* **DOCUMENT EXCERPT**

%%

Shyamanandgiri, however, unlike many of the other sadhus around – who it seemed to me were drawn to devoutness due to their dire circumstances – said he was spiritually inclined since childhood. He had a master’s degree no less, which he obtained after taking up sainthood. ‘Who says I should stop studying?’ he said. And when I inquired where he lived, he said serenely, ‘Brahmand mein.’ In the Universe. A response that might have elicited amusement coming from somebody else, from him – a man with no home and who led a peripatetic life, spending a night in a cave near the Ganga’s source or on the beach at Ganga Sagar where it merged with the sea – seemed sage.

To a man who had abandoned all desire and extracted equal joy from singing bhajans by a stream in the jungle or beside burning corpses in Varanasi, a sense of belonging scarcely seemed important. Or did it? For he did say that wherever he went, he never missed the Kumbh Mela.

%%

* **RAW DATA**

%%

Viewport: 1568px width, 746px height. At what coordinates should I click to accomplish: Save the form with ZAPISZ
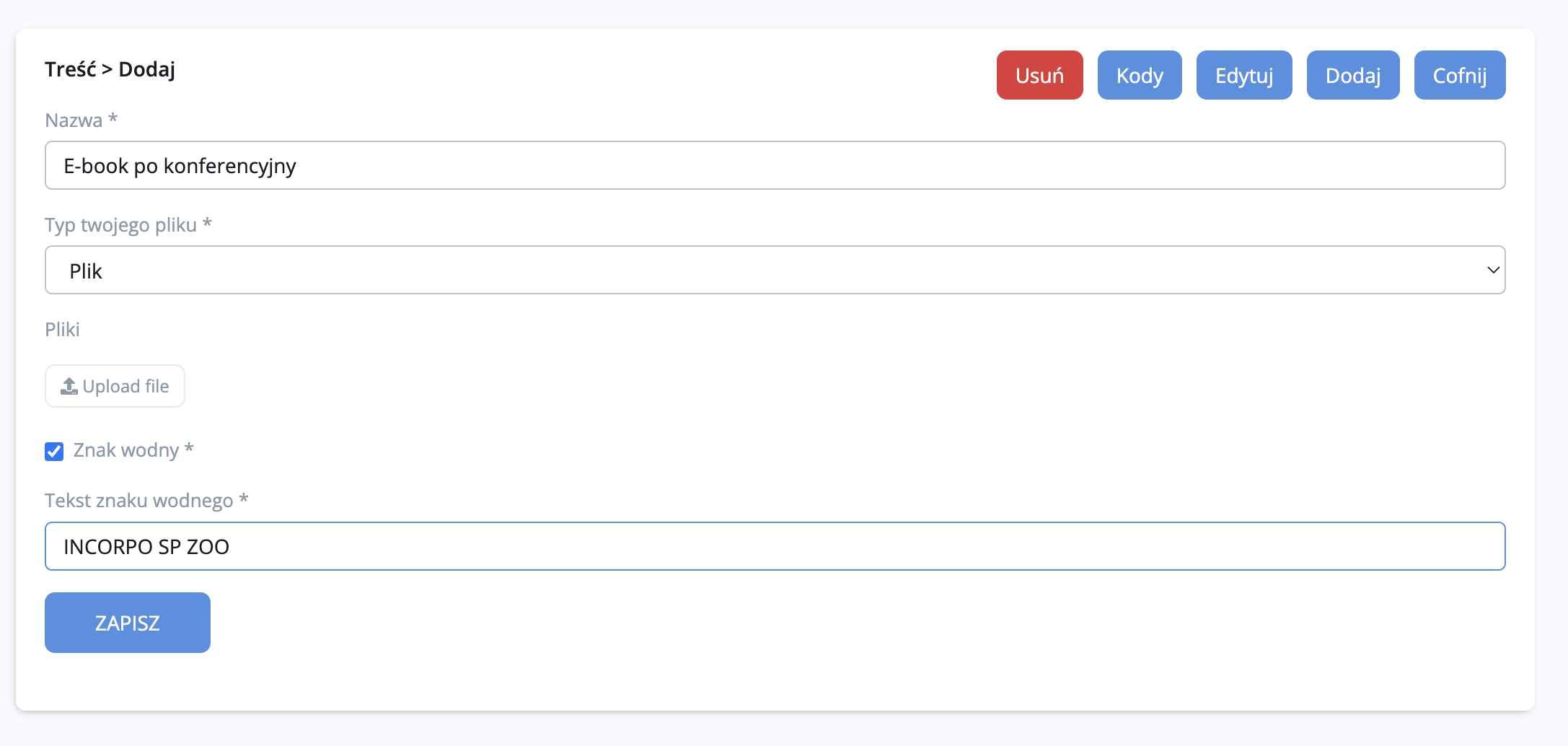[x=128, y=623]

%%
%%

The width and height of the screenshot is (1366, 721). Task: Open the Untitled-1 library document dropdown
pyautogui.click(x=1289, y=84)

%%

* **EXERCISE A**
According to the passage about Shyamanandgiri, which event did he say he never missed, wherever he went?
* **EXERCISE B**
Rewrite the part of the passage about Shyamanandgiri starting at "To a man who" and ending at "the Kumbh Mela.", replacing "jungle" with "forest".
* **EXERCISE C**
Summarize the passage about Shyamanandgiri in two sentences.
The records above come from a separate source and are unrelated to the text.

* **EXERCISE OUTPUT A**
The Kumbh Mela.

* **EXERCISE OUTPUT B**
To a man who had abandoned all desire and extracted equal joy from singing bhajans by a stream in the forest or beside burning corpses in Varanasi, a sense of belonging scarcely seemed important. Or did it? For he did say that wherever he went, he never missed the Kumbh Mela.

* **EXERCISE OUTPUT C**
Unlike many sadhus who seemed drawn to devoutness by dire circumstances, Shyamanandgiri said he had been spiritually inclined since childhood, and he obtained a master's degree after taking up sainthood. A man with no home who led a peripatetic life, he said he lived in the Universe, yet he also said that wherever he went, he never missed the Kumbh Mela.